[Saved data entries]
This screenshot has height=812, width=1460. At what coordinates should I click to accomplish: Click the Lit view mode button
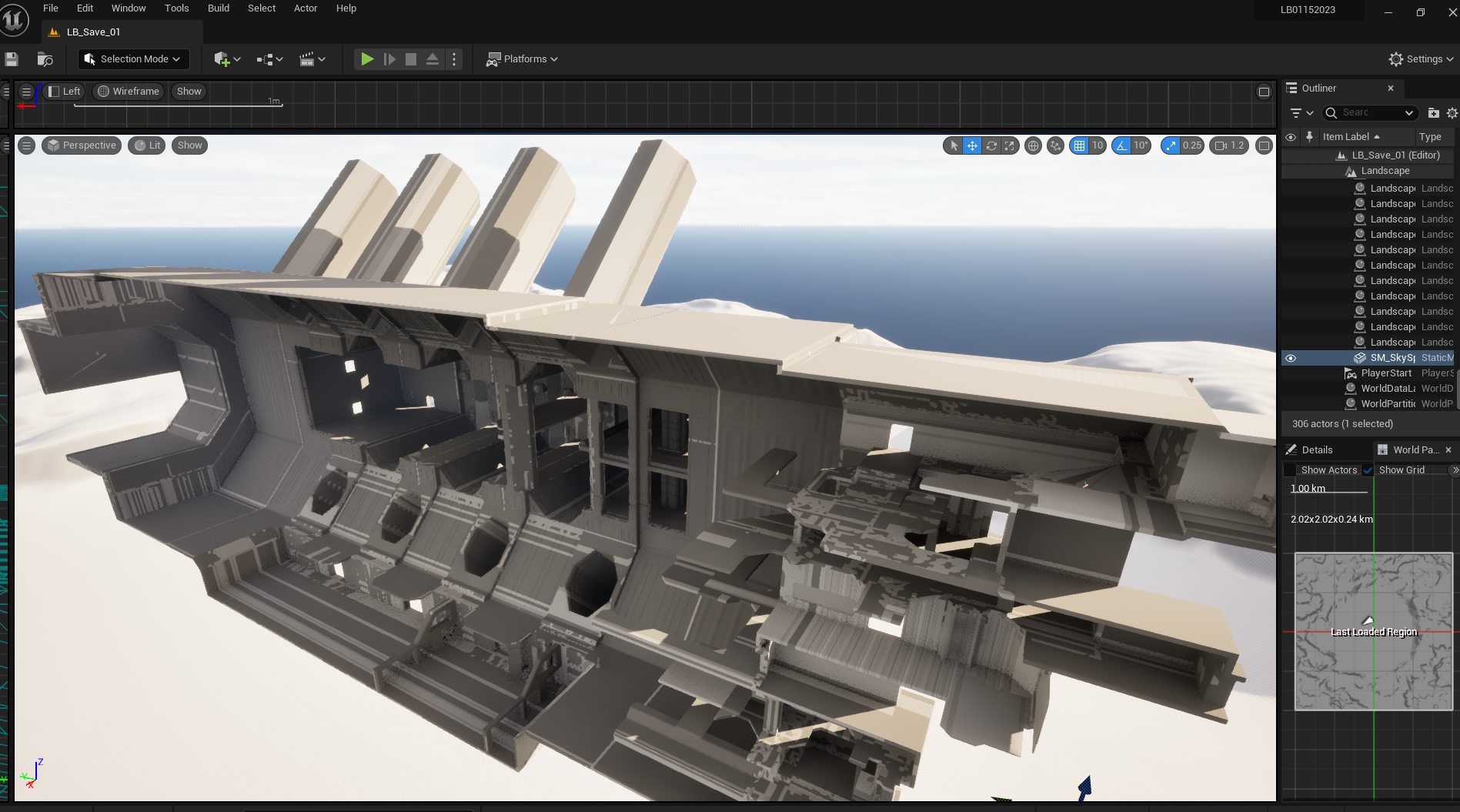coord(147,145)
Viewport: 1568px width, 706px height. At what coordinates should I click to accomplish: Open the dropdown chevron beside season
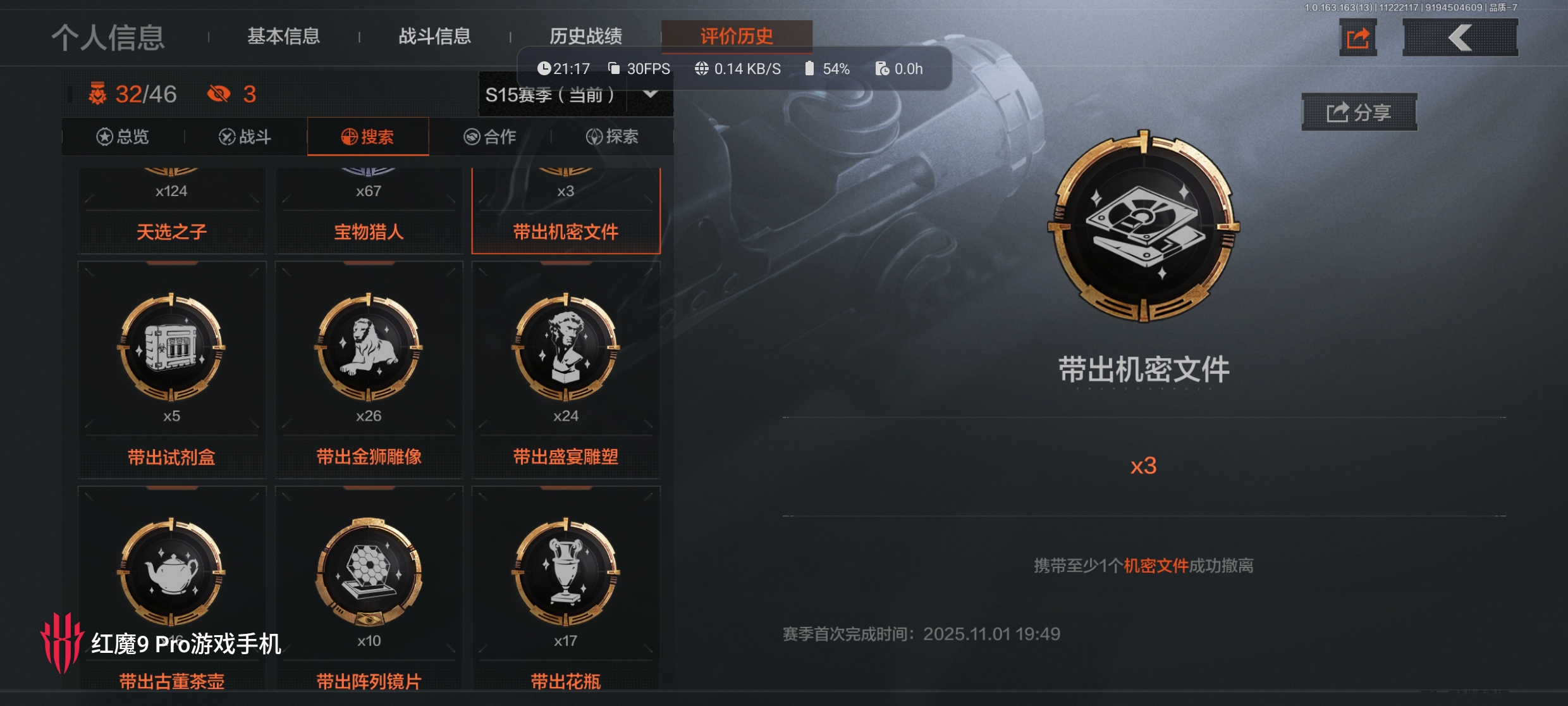pyautogui.click(x=650, y=94)
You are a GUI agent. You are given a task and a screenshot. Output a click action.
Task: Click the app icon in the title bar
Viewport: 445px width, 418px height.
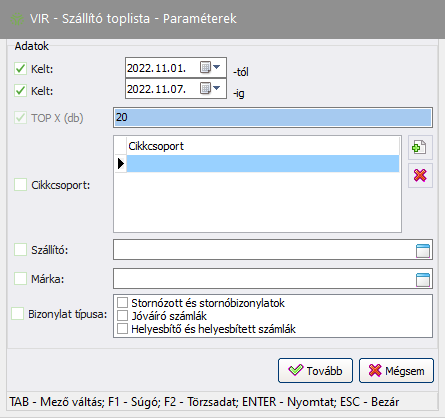(17, 19)
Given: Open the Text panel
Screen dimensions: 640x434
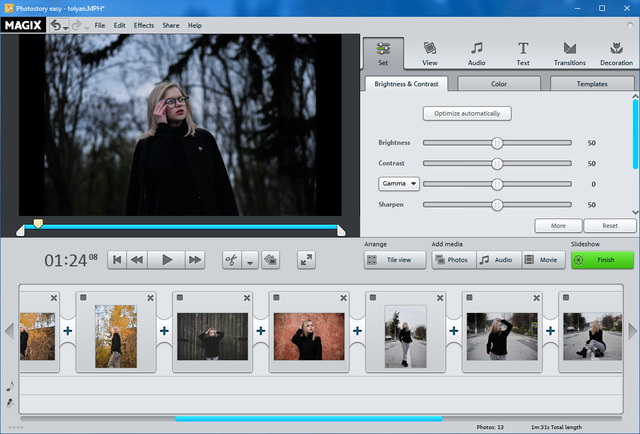Looking at the screenshot, I should click(523, 53).
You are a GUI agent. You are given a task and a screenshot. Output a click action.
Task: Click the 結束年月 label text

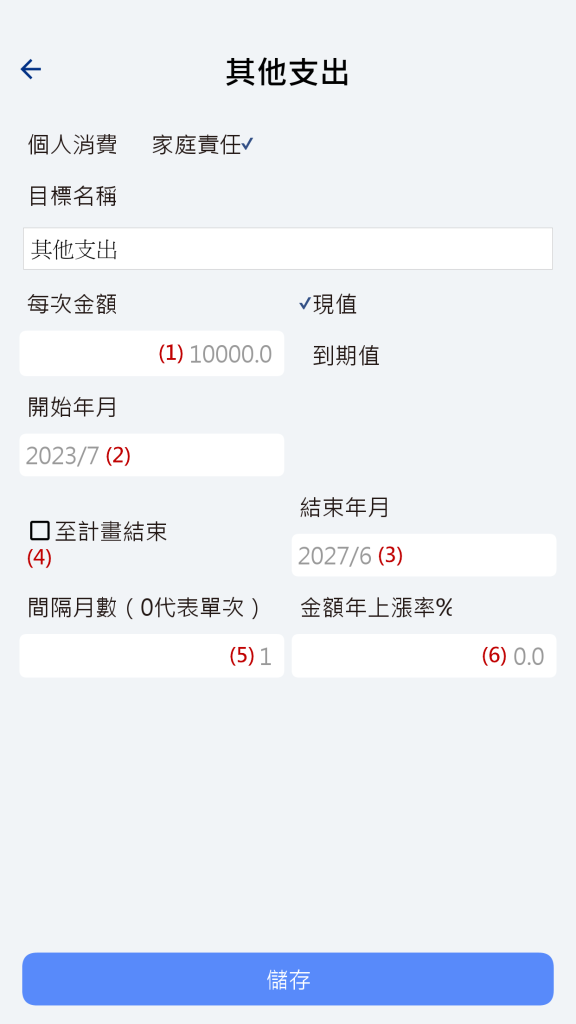pos(344,507)
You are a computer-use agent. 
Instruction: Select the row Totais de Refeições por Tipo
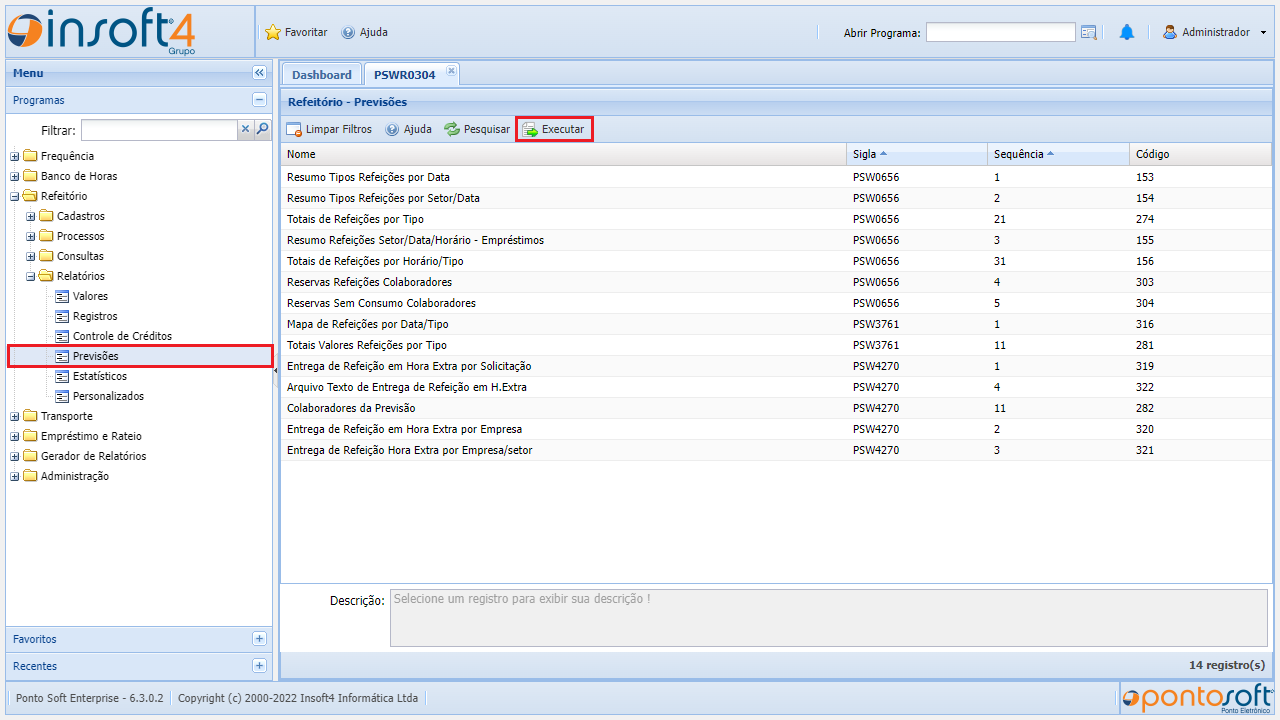click(355, 219)
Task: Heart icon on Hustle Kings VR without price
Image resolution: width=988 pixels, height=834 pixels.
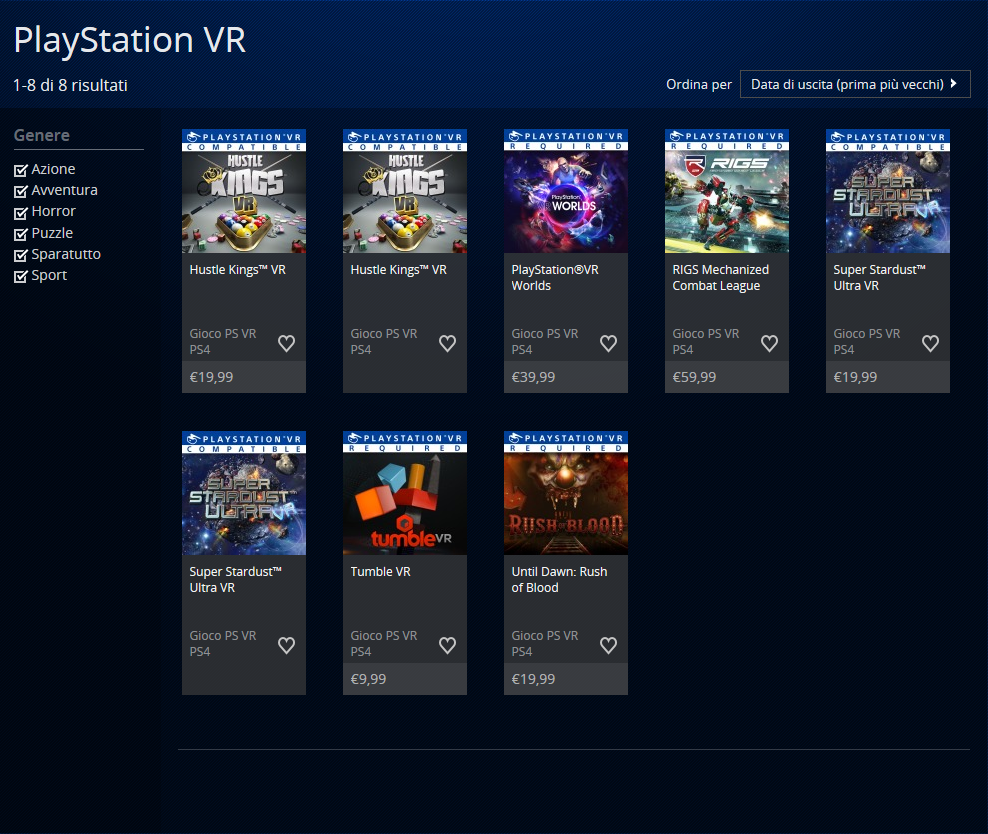Action: click(x=447, y=343)
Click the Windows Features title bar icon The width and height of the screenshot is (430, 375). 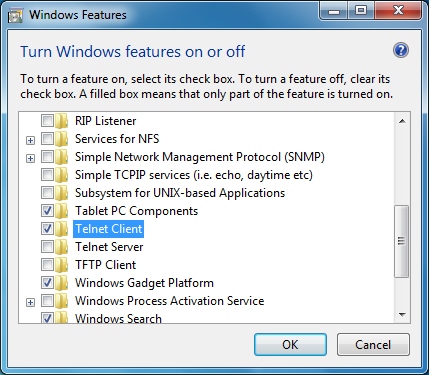tap(16, 15)
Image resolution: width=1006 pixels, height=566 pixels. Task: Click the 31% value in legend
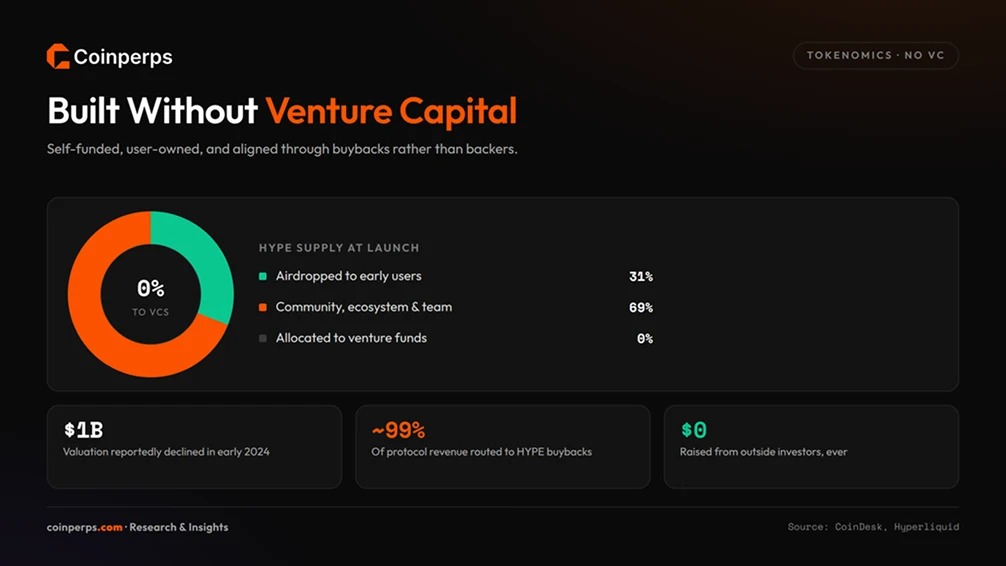[640, 277]
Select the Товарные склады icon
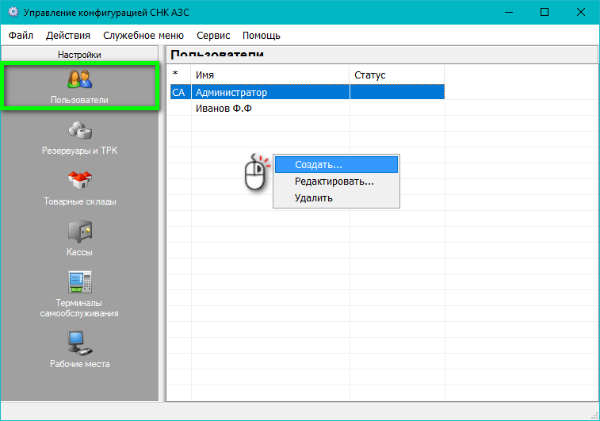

**Exercise requirements**
Please write out, word for word, each line from the one with "Image resolution: width=1006" to the last line of the data, keeping both ends and omitting pictures.

**Exercise answer**
Image resolution: width=1006 pixels, height=566 pixels. Task: Click the 31% value in legend
[640, 277]
Select the Товарные склады icon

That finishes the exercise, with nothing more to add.